In 1939 he delivered  Macao, the hell of the game  (1939), with Erich Von Stroheim , and in 1942  Pontcarral, Colonel of the Empire , a bold film in those times, as they secretly called for resistance against the Nazi occupation. And in 1943, from his collaboration with Jean Cocteau ,  The Eternal Return was born , based on the legendary relationship between Tristan and Isolde. Another prestigious collaboration was with Jean-Paul Sartre in  Les jeux son faits  (1947). But without a doubt his most celebrated film is  The Pastoral Symphony (1946), adaptation of the novel by André Gide, and winner of the Palme d’Or at Cannes. Delannoy well captured the spirit of the original work, which speaks of human hypocrisy and self-deception, by painting a Protestant pastor attracted to a beautiful blind young woman. The filmmaker always showed interest in religious themes, since in 1950 he made  God Needs Men , based on the novel by Henri Queffelec, a film that won awards at the Venice and Berlin festivals. Later he would dedicate two films to the Marian apparitions in Lourdes,  Bernadette  (1988) and  La pasión de Bernadette  (1989), plus his last work, also with the presence of the Virgin,  Mary of Nazareth. (nineteen ninety five). She always had a predilection for literary themes, since hers is a version of Victor Hugo ‘s work about the hunchback of Notre Dame,  Our Lady of Paris  (1956), with Anthony Quinn and Gina Lollobrigida . As can be seen, the Virgin was also present in said title. That same year she also made the lavish  Marie Antoinette, Queen of France . In addition, he transferred to the screen the adventures of Maigret, the character created by Georges Simenon , in  Commissioner Maigret  (1958) and  Maigret in the case of the countess  (1959); in both titles Jean Gabin embodied the commissioner.

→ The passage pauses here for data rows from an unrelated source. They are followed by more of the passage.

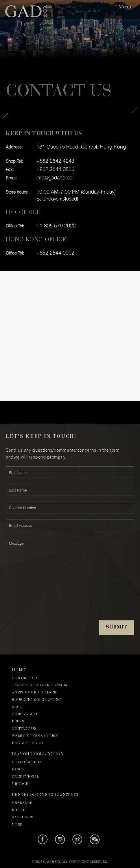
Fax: (9, 169)
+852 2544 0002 (55, 253)
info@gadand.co (54, 178)
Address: (14, 147)
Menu (124, 7)
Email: (11, 178)
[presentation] (50, 604)
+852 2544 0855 (55, 169)
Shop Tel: (14, 161)
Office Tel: (15, 225)
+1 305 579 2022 (56, 225)
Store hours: (17, 192)
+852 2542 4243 (55, 161)
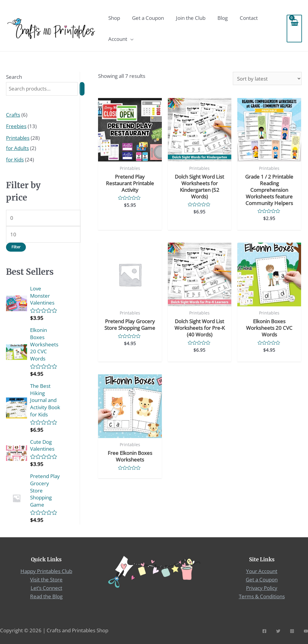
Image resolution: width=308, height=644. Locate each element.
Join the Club (191, 18)
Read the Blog (46, 596)
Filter (16, 247)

Delannoy had the misfortune to exemplify what François Truffaut criticized in his famous Cahiers du Cinéma article “Une certain trend du cinéma français”, that is, “a certain trend in French cinema”. There he put himself in solfa what was seen as academicism and excessive dependence on literary texts, while advocating for auteur cinema, where such a position corresponded to the director of the film. André Bazin, editor of the mythical publication, hesitated for a long time before sending the controversial article to print, which seemed to draw a clear line between the tradition of French cinema and modernity. Delannoy was hurt by the article and wrote a letter stating that it was “very low, I have never found anything like it in my 20 years in the profession.” More vitriolic with him was Jean-Luc Godard, who, imagining Delannoy with a briefcase going to the studio, said that he could just as well be entering the headquarters of an insurance company. The truth is that the director was passionately interested in a subject, and took the necessary distance to approach it in the best possible way. What critics like Truffaut interpreted as sticking to the letter, instead of adapting with the desirable freedom.